Inoltre, il segmento Tempo Libero (Leisure) ha ceduto il -14,2% (49,7 milioni di euro), risentendo del meteo sfavorevole ad inizio primavera in Europa e della contrazione del potere d’acquisto delle famiglie, con cali accentuati in Francia e Regno Unito e una sostanziale tenuta nel resto d’Europa. Anche l’industria nautica continua a muoversi in un contesto complesso.

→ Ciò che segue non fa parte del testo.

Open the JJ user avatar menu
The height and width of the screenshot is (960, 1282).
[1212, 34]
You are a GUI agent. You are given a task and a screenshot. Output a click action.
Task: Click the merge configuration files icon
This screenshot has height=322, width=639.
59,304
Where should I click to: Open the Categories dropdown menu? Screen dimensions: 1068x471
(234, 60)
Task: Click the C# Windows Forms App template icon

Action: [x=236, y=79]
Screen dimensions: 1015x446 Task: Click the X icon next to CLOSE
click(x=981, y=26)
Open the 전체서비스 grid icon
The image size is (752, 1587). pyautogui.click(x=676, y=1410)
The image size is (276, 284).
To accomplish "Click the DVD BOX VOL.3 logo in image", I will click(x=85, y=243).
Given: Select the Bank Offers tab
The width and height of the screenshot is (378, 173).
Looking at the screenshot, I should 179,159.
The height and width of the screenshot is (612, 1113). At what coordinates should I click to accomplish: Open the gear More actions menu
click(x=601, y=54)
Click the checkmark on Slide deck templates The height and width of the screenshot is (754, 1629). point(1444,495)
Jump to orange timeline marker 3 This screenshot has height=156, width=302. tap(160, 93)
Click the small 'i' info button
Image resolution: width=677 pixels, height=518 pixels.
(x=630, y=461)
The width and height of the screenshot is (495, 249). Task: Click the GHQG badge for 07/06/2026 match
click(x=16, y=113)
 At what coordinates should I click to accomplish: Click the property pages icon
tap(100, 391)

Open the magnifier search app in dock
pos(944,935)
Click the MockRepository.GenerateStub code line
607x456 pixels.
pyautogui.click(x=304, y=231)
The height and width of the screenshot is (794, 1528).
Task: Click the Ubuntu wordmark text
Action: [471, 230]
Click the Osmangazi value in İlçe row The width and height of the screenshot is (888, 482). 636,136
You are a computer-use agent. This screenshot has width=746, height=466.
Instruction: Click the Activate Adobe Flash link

«Come previsto, il trimestre è stato caratterizzato da un’attività inferiore rispetto allo scorso anno in diversi mercati. Abbiamo tuttavia osservato alcuni sviluppi incoraggianti in certi segmenti rispetto all’inizio dell’anno, sebbene non permettano ancora di anticipare un’inversione di ciclo. In questo contesto, proseguiamo con una gestione prudente, concentrati sull’esecuzione dei nostri piani d’azione e sulla preparazione del prossimo esercizio», ha dichiarato Daniel Tragus, direttore generale del Gruppo Exel Industries 

PROSPETTIVE FUTURE: SEGNALI DI RIPRESA E OPPORTUNITÀ NORMATIVE

Nonostante la debolezza generale, il management individua diversi driver di resilienza e ripresa nei mesi a venire: 

  • Agricoltura: a fine trimestre si registra un miglioramento nella dinamica delle vendite per alcuni brand del Gruppo (in particolare irroratrici trainate e semoventi). Un’inversione di tendenza macroeconomica significativa è attesa nella seconda metà dell’esercizio 2026–2027.
  • Barbabietole: un possibile fattore sbloccante per la domanda in Francia potrebbe arrivare dalla reintroduzione dei neonicotinoidi, che darebbe nuovo slancio al settore saccarifero. 
  • Prodotti Innovativi: la divisione Giardino confida nei nuovi lanci commerciali previsti per la prossima stagione (sistemi di irrigazione e utensili da giardino), accogliendo già un feedback positivo dai canali distributivi. 

Fonte: Exel Industries

Fonte immagini: Berthoud, Holmer, Tecnoma.